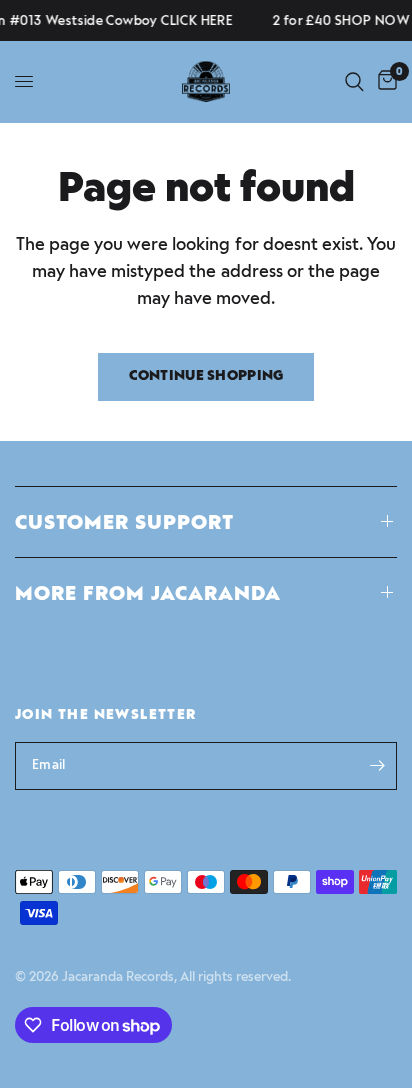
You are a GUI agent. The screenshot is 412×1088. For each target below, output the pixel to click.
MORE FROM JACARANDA (148, 593)
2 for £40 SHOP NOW (338, 20)
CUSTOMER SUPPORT (124, 522)
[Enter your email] (377, 766)
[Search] (354, 81)
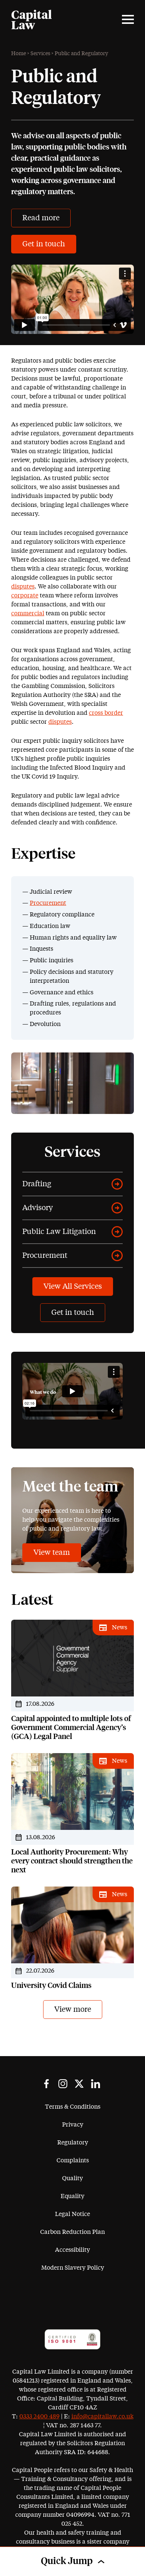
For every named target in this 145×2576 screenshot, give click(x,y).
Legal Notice (72, 2214)
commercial (27, 613)
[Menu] (128, 19)
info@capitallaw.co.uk (102, 2416)
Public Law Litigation (59, 1231)
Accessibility (72, 2250)
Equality (72, 2196)
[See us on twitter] (79, 2083)
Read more (40, 218)
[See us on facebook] (46, 2083)
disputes (23, 587)
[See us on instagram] (63, 2083)
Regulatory (72, 2143)
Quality (72, 2178)
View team (51, 1552)
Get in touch (43, 244)
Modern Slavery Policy (72, 2268)
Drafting (36, 1184)
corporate (24, 596)
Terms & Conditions (72, 2107)
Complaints (73, 2160)
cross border (106, 713)
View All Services (73, 1286)
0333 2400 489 (39, 2416)
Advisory (37, 1208)
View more (72, 2009)
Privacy (72, 2125)
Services (40, 53)
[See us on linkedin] (95, 2083)
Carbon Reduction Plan (72, 2232)
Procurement (48, 903)
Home (18, 53)
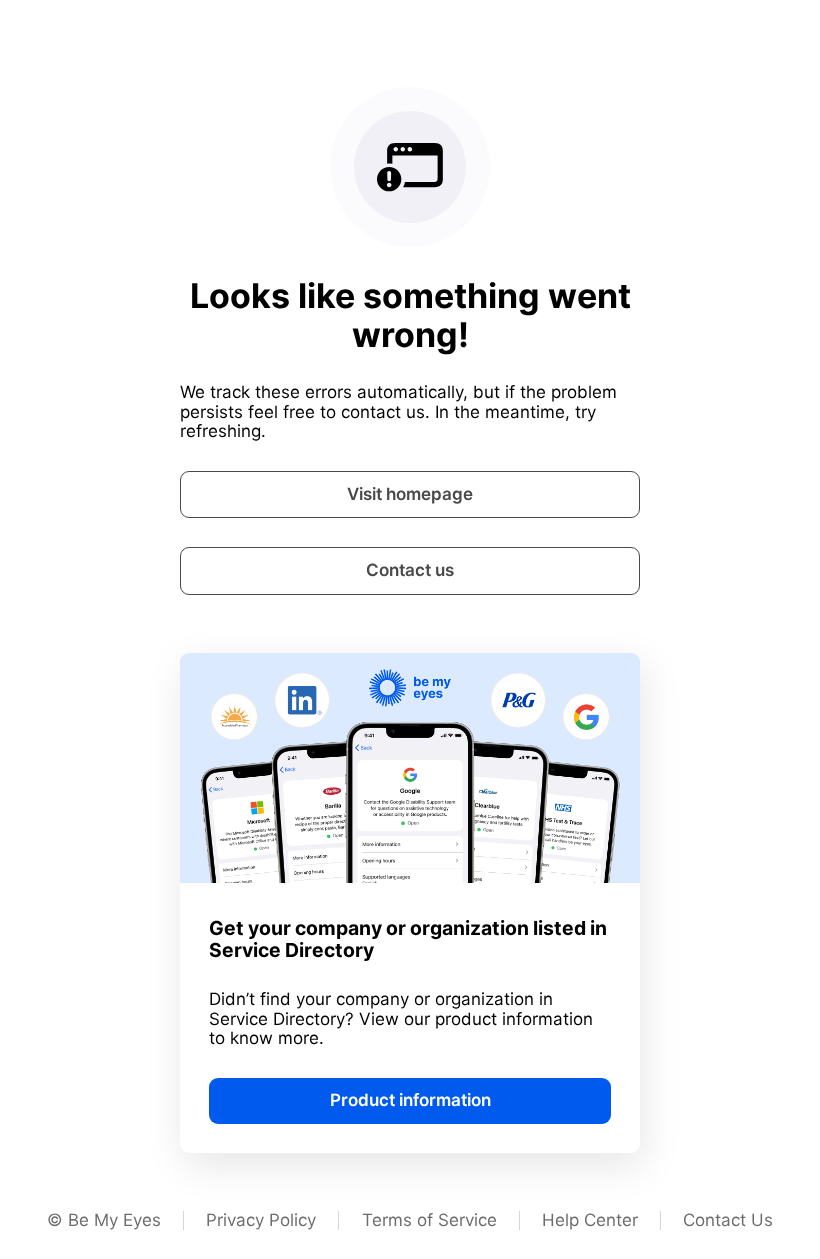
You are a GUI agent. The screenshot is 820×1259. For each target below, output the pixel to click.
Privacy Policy (261, 1220)
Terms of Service (429, 1220)
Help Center (590, 1220)
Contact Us (728, 1220)
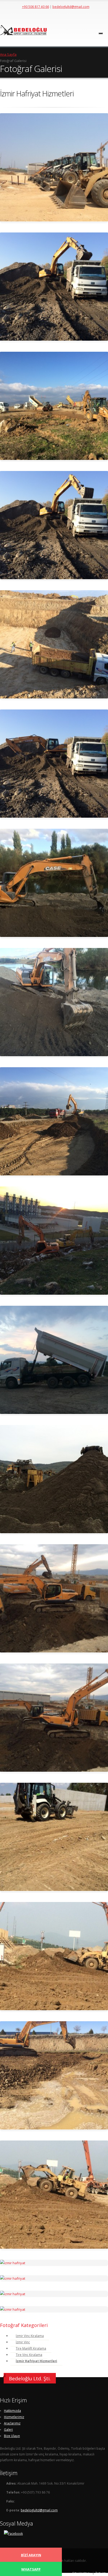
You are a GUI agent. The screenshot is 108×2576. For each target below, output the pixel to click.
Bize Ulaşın (12, 2436)
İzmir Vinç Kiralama (30, 2336)
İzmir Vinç (23, 2342)
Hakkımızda (12, 2410)
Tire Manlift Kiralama (31, 2348)
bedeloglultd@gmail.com (70, 6)
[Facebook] (13, 2533)
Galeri (8, 2429)
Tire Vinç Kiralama (29, 2354)
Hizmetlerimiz (14, 2417)
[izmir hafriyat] (54, 168)
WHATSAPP (31, 2569)
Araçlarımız (12, 2423)
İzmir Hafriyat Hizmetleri (36, 2361)
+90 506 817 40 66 (35, 6)
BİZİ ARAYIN (31, 2555)
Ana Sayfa (8, 54)
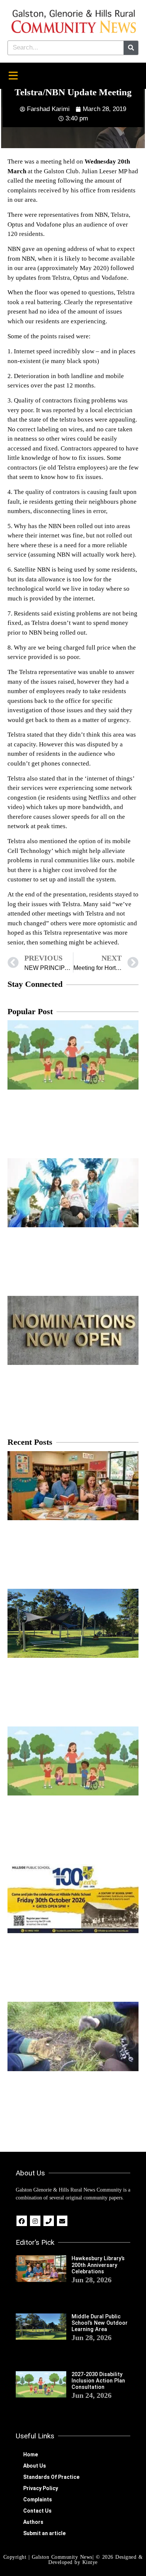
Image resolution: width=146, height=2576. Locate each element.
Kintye (90, 2562)
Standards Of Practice (51, 2477)
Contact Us (37, 2511)
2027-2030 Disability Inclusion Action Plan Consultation (98, 2381)
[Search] (131, 48)
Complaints (37, 2499)
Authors (33, 2522)
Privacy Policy (40, 2488)
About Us (34, 2466)
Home (30, 2454)
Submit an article (44, 2533)
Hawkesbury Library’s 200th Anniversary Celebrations (98, 2265)
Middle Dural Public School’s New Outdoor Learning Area (100, 2323)
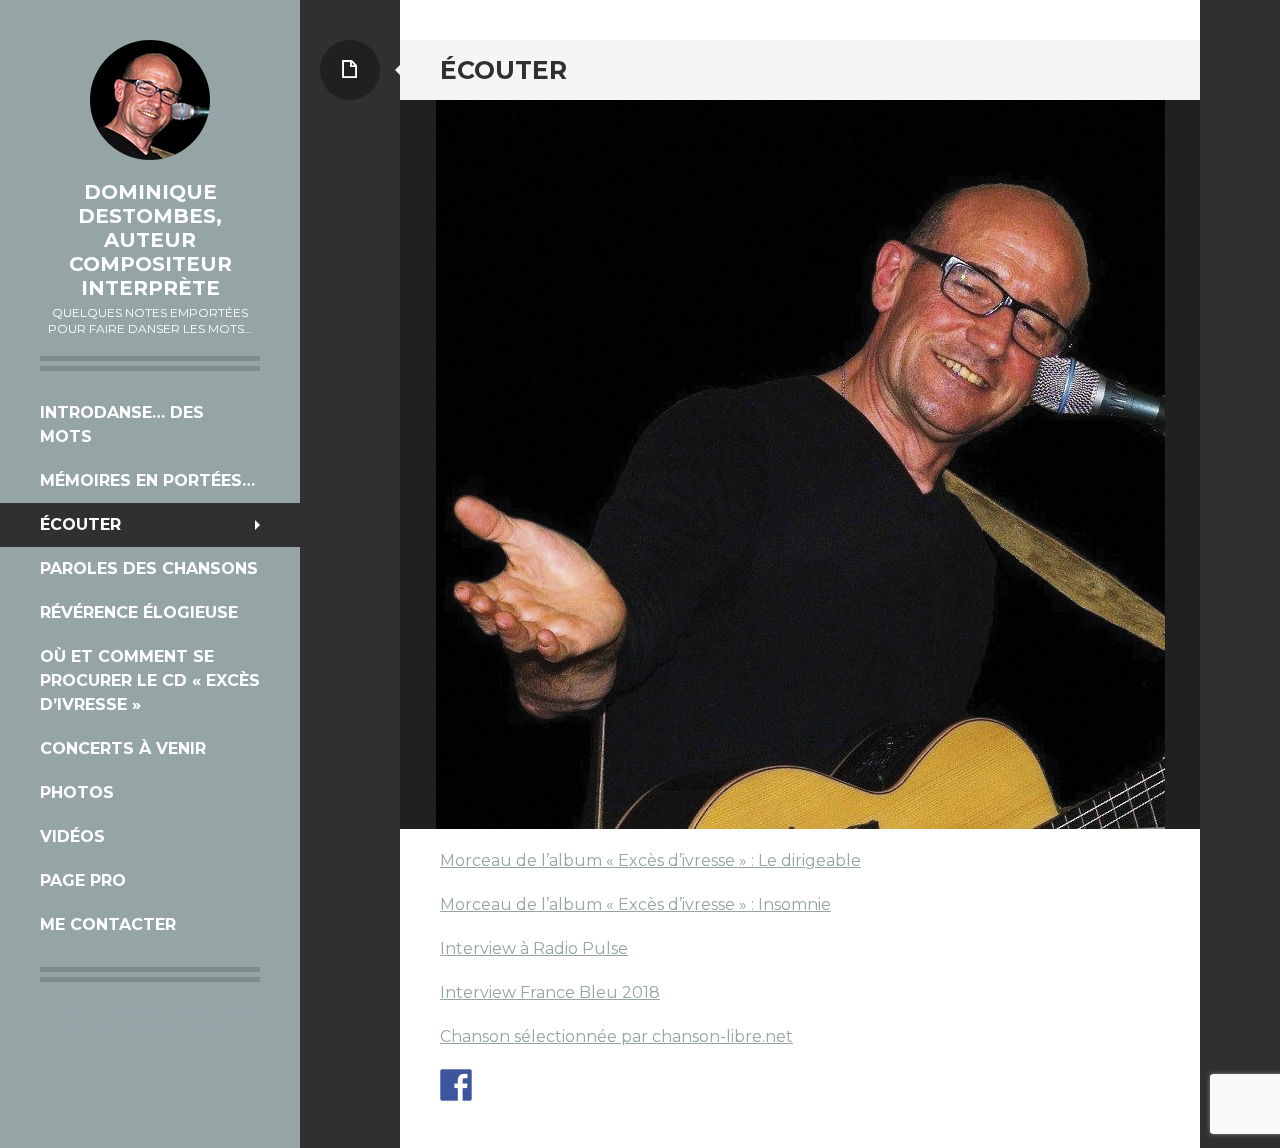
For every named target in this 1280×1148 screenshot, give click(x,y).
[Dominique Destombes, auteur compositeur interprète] (150, 100)
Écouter (80, 524)
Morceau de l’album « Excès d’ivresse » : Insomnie (635, 904)
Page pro (83, 880)
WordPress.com (199, 1028)
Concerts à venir (123, 748)
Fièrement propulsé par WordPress (150, 1010)
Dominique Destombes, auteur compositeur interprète (150, 240)
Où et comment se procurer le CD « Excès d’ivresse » (150, 680)
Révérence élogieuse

◇ ◇ ◇

- [TASK INSTRUCTIONS]:
Please state how many lines of the records hold the word "give", and write nothing but that number.

- [TASK SOLUTION]:
2